While these examples fit the definition, the word algorithm is more often associated with mathematics and computer science. Let’s take a brief look at what algorithms are like in these two disciplines.

Algorithms in mathematics

Although we probably don’t remember it, the first time we are faced with algorithms in mathematics is in elementary school. In these courses, teachers teach something as basic and common in life as adding, subtracting, multiplying and dividing. Actually, doing these operations is applying the algorithms that allow us, from some input numbers, to obtain an output result. In subtraction, for example, from the minuend and the subtrahend, applying a series of steps, we obtain the difference between both values, which is what we call subtraction.

In general, given a mathematical problem with a solution, we know that there does not have to be a single set of steps to solve it, but that there may be several different ways of doing it, that is, several algorithms.

Continuing with the example of subtraction, when they have carried, we can apply several algorithms to arrive at the solution. For those of us who went to EGB, it used to be the algorithm by compensation (better known as “I take one”) and for the younger ones, the algorithm by grouping. Sometimes this diversity of algorithms leads parents to despair when trying to help their children with their homework, but the reality is that the important thing is that each one applies the algorithm that best suits their way of reasoning.
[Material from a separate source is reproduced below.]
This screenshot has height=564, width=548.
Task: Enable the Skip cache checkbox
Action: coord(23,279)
Of course, as our knowledge of mathematics increases, we learn more elaborate algorithms that provide solutions to more complex problems.

Algorithms in computing

Algorithms in programming are basic. A computer program is nothing more than a sequence of instructions for a computer to perform a certain task, based on input values. Typically, this task is used to solve a problem. Therefore, what we are doing is that the computer implements an algorithm so that, from a finite number of instructions, it obtains a solution. We can, therefore, get a computer to subtract two numbers by programming one of the algorithms that allow us to do a subtraction.

machine learning

In general, algorithms can be classified according to the type of problems they solve. There are search, ordering, data compression, graphics, cryptographic and machine learning, among others.
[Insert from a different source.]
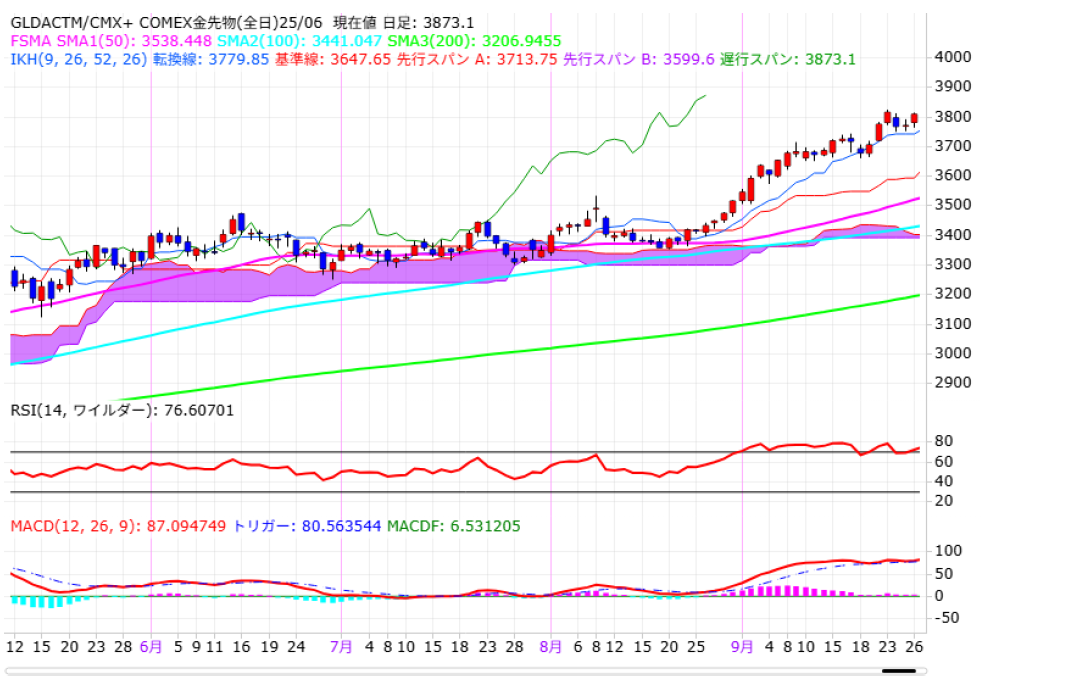The height and width of the screenshot is (699, 1076).
Task: Click the 2900 price axis label
Action: click(x=951, y=383)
machine learning or machine learning They are the ones that have attracted the most attention in recent years. These algorithms have the particular characteristic of being able to learn from data. Thus, they make predictions that allow us to make decisions automatically, without being established or decided. a priori.
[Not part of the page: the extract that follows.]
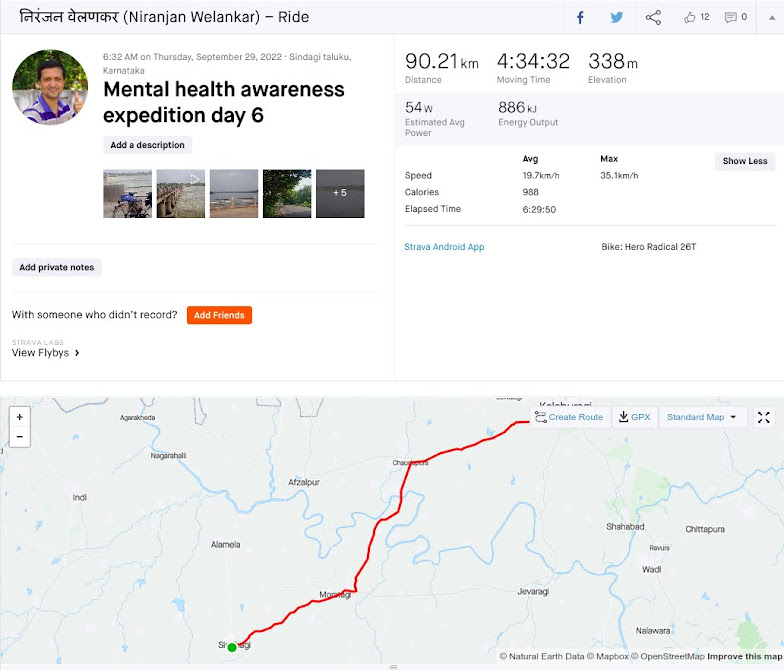Zoom out of the map
The height and width of the screenshot is (670, 784).
(20, 436)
The term machine learning it was already coined in 1959. However, what has caused these algorithms to be on the rise in recent years is that now is when we have enough data that allows us to train them to be used with significant results.

There are already algorithms that give us recommendations on what to see, what to read, what to buy, which friends to follow on social networks based on the content we usually consume and the tastes of people who consume content similar to ours. Although they are usually right, thus reinforcing the proper functioning of the algorithm, let us not forget that they can cause the well-known effect of information bubbles or echo chambers.

Although it seems that these algorithms control our lives and that they can be dangerous due to the biases they have been shown to have, let us not forget that they are programmed, trained and validated by people and, therefore, it is the people who consciously have to know what to expect from them, what decisions we let them make for us, regulating their development so that they respect equity criteria, without being discriminatory.

Perhaps the future will bring us things unimaginable today, but for now we should not fear algorithms, but rather give them the value they have to help us solve complex problems. Much more so when they can be trained and run on machines with high computing power.